[EXTRAIT CHOISI]
Justement. L’objectif de notre étude est de généraliser cette prise à charge à l’ensemble des malades atteints d’un cancer, à l’hôpital ou non. Par ailleurs, je suis totalement d’accord. A Lyon, notamment aux HCL, on a de la chance, mais on n’a pas suffisamment développé les soins palliatifs pour permettre un accès équitable pour tous en France. Ce combat est loin d’être terminé. Les ARS manquent de financement. Les professionnels ne sont parfois pas bien formés. J’ai déjà entendu des patients avec un cancer avancé dire que leur médecin refusait de leur prescrire de la morphine par crainte qu’ils deviennent “addict”. Ce n’est plus possible…
Mais le progrès est lent car on évoque ces carences depuis près de 20 ans !
C’est multifactoriel. Les différents plans de développement se sont soldés par des échecs. D’abord, l’enveloppe financière n’est jamais suffisante. Ensuite, on manque d’universitaires qui donnent des cours sur les soins palliatifs aux jeunes médecins. Dans notre spécialité, la démographie médicale ne joue pas en notre faveur.
Quelle est votre position sur une éventuelle évolution de la loi ?
Pour moi, la priorité c’est de développer les soins palliatifs. Beaucoup de gens n’ont pas accès au traitement de leur douleur. Or on constate que quand on la soulage, la demande d’euthanasie diminue. Pour autant, la médecine n’est pas toute puissante. On vit des situations d’échec : certains patients réclament une mort anticipée malgré les soins palliatifs. Ils n’en peuvent plus. Il faut l’admettre. Et ça n’est pas un désaveu de notre spécialité qui doit encore se développer.
Comment faire pour ces patients ?
Je ne suis pas contre une légalisation d’une forme d’aide médicale à mourir, par compassion. Mais après consultation d’un professionnel des soins palliatifs. Par ailleurs, il faut distinguer un suicide assisté d’une aide médicale à mourir. L’opinion publique n’a pas tous les éléments éthiques pour bien comprendre.
Quelle est cette différence éthique ?
Dans le cas de l’euthanasie, un tiers donne la mort. Pour moi, ce n’est pas possible, c’est un interdit éthique et sociétal. Dans le cas du suicide assisté, on donne au malade les moyens de mettre fin à ses jours, en “sécurisant” la procédure. Ce qui est possible même pour un tétraplégique, qui peut par exemple déclencher le traitement par des battements de cils.
Mais pour les personnes qui ne peuvent pas exprimer cette volonté, si elles sont dans le coma ?
On voit bien qu’il restera toujours des situations non couvertes par la loi… Car ce sujet est complexe. Même les directives anticipées, ce n’est pas un outil idéal car elles contreviennent parfois à l’avis médical qui considère la persistance des soins comme déraisonnables…
Vous seriez prêt à participer à ce processus d’aide médicale à mourir ?

[Enregistrements conservés]
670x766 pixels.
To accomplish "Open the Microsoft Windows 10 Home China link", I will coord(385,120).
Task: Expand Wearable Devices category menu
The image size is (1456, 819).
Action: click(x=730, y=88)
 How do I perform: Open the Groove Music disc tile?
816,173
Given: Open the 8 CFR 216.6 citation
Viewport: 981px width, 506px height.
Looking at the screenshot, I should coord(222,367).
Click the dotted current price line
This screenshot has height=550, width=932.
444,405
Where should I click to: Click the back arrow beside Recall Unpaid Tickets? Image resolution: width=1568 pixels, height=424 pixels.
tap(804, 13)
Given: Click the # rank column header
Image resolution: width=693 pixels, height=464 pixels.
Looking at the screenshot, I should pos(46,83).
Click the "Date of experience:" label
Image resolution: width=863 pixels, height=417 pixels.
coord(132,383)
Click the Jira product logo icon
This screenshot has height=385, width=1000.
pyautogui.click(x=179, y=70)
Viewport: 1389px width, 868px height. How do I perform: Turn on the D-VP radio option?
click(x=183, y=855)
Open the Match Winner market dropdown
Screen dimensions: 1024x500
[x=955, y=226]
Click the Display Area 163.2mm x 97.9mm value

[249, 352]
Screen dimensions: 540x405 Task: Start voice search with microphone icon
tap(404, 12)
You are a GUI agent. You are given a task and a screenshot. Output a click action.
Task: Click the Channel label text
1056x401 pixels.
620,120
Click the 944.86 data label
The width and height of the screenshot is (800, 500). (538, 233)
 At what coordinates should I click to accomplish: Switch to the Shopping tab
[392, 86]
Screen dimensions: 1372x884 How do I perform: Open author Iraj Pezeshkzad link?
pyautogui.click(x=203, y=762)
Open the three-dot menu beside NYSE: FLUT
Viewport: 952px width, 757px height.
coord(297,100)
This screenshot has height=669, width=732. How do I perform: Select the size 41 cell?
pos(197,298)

[À FAIRE]
1. Répondez brièvement à ces questions sur l'entretien consacré aux soins palliatifs.
(a) Selon l'entretien, de quoi les ARS manquent-elles ?
(b) Que constate-t-on quand on soulage la douleur ?
(c) Dans l'exemple donné, par quel moyen un tétraplégique peut-il déclencher le traitement ?
2. Renvoyez le passage de l'entretien consacré aux soins palliatifs compris entre « C’est multifactoriel. Les » et « en notre faveur. », bornes incluses, sans rien y changer.

[RÉPONSES ORDONNÉES]
1.
(a) De financement.
(b) La demande d'euthanasie diminue.
(c) Par des battements de cils.

2.
C’est multifactoriel. Les différents plans de développement se sont soldés par des échecs. D’abord, l’enveloppe financière n’est jamais suffisante. Ensuite, on manque d’universitaires qui donnent des cours sur les soins palliatifs aux jeunes médecins. Dans notre spécialité, la démographie médicale ne joue pas en notre faveur.